Domain Logins

Note

Domain logins can be used only with TDS protocol versions 7.0 or above.

As mentioned in the installation chapter, Microsoft SQL Server includes the ability to use domain [1] logins instead of standard server logins. Passwords are encrypted on the wire using a challenge-response protocol. FreeTDS plays nice with such logins.

FreeTDS supports single sign-on (connecting without prompting for a username & password) or not, depending on how it was configured. For Windows hosts (both 32- and 64-bit), if SSPI is enabled, FreeTDS will log in using so-called "trusted authentication". For non-Windows hosts, enabling Kerberos provides similar functionality.

When neither option is enabled, FreeTDS can still log in using the domain account, but the user must supply the username & password.

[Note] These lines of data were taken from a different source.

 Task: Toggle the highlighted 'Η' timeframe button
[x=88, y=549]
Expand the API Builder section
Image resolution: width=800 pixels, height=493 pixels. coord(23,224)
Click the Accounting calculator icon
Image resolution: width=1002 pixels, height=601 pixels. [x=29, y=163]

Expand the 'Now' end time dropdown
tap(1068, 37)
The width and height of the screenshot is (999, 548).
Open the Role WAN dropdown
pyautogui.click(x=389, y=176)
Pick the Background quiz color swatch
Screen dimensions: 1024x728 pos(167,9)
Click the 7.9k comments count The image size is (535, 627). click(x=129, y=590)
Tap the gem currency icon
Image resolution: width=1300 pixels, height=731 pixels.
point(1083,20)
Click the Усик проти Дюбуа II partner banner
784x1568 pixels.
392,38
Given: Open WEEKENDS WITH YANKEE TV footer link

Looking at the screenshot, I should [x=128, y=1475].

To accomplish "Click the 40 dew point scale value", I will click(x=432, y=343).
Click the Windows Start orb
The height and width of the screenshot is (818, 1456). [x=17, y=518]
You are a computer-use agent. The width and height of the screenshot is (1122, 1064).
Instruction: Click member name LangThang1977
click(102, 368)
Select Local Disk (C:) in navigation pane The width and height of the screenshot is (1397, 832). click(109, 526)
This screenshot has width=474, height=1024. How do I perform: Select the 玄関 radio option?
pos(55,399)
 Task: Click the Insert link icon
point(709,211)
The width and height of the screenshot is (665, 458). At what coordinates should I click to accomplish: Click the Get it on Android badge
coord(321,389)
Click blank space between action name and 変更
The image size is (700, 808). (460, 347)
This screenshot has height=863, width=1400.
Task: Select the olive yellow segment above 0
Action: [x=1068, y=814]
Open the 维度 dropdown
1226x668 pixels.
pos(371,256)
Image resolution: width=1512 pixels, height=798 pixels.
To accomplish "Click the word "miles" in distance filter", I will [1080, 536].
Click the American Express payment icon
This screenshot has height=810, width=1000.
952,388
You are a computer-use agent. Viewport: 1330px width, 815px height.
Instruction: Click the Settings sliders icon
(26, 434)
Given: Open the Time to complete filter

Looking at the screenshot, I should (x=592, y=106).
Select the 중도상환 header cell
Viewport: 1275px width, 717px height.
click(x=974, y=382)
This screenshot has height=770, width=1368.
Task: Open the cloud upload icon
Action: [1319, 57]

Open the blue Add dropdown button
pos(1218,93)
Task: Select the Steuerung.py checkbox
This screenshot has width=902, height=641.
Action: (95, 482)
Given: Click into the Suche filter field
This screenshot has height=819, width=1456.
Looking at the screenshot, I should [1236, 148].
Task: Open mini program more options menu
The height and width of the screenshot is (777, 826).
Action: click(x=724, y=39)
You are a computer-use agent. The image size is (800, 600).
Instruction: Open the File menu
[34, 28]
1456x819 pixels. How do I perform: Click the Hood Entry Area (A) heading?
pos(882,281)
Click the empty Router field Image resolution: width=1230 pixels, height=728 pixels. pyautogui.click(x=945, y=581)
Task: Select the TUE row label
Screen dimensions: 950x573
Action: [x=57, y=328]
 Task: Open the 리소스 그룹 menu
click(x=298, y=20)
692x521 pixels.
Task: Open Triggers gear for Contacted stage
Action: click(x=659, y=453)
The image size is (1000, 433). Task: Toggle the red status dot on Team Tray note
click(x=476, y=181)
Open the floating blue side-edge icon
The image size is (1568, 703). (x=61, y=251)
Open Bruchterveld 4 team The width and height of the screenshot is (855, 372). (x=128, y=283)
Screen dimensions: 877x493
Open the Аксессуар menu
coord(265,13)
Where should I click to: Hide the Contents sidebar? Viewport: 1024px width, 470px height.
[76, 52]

To use domain logins without SSPI or Kerberos, use the 'DOMAIN\username' syntax for the username and use the domain password.

Example 5-4. Logging in with a domain login

	$ tsql -S camelot -U 'NOTTINGHAM\lancelot' -P roundtable
	locale is "C"
	locale charset is "646"
	Msg 5703, Level 0, State 1, Server CPRO200, Line 0
	Changed language setting to middle_english.
	1>

When FreeTDS sees the "\" character, it automatically chooses a domain login.

Implementation details

Support for domain logins in FreeTDS is limited to the TCP/IP network protocol stack. FreeTDS does not currently implement support for Named Pipe-based SQL connections — that is, connections transported over the DCE/RPC interface, which uses TCP port 139, 445, or 135 on Win32 machines depending on the type of encapsulation used for DCE/RPC itself. Supporting this would require a fairly extensive DCE/RPC library for Unix. Samba has one that is licensed under the GPL and therefore not usable by LGPL-licensed projects such as FreeTDS .

For a technical description of the protocol used for domain logins, see http://davenport.sourceforge.net/ntlm.html

Notes

[1]

The term domain in this context is a Microsoft term. It refers to what's sometimes called an NT domain. It's unrelated to the DNS domain. DNS domains are used for name resolution. NT domains are used for authentication. Authentication is done by the domain controller, often the Primary Domain Controller (PDC).

The SQL Server machine may belong to an NT domain. FreeTDS provides an encrypted password — a domain password, known to the domain controller — that the server will ask the domain controller to verify.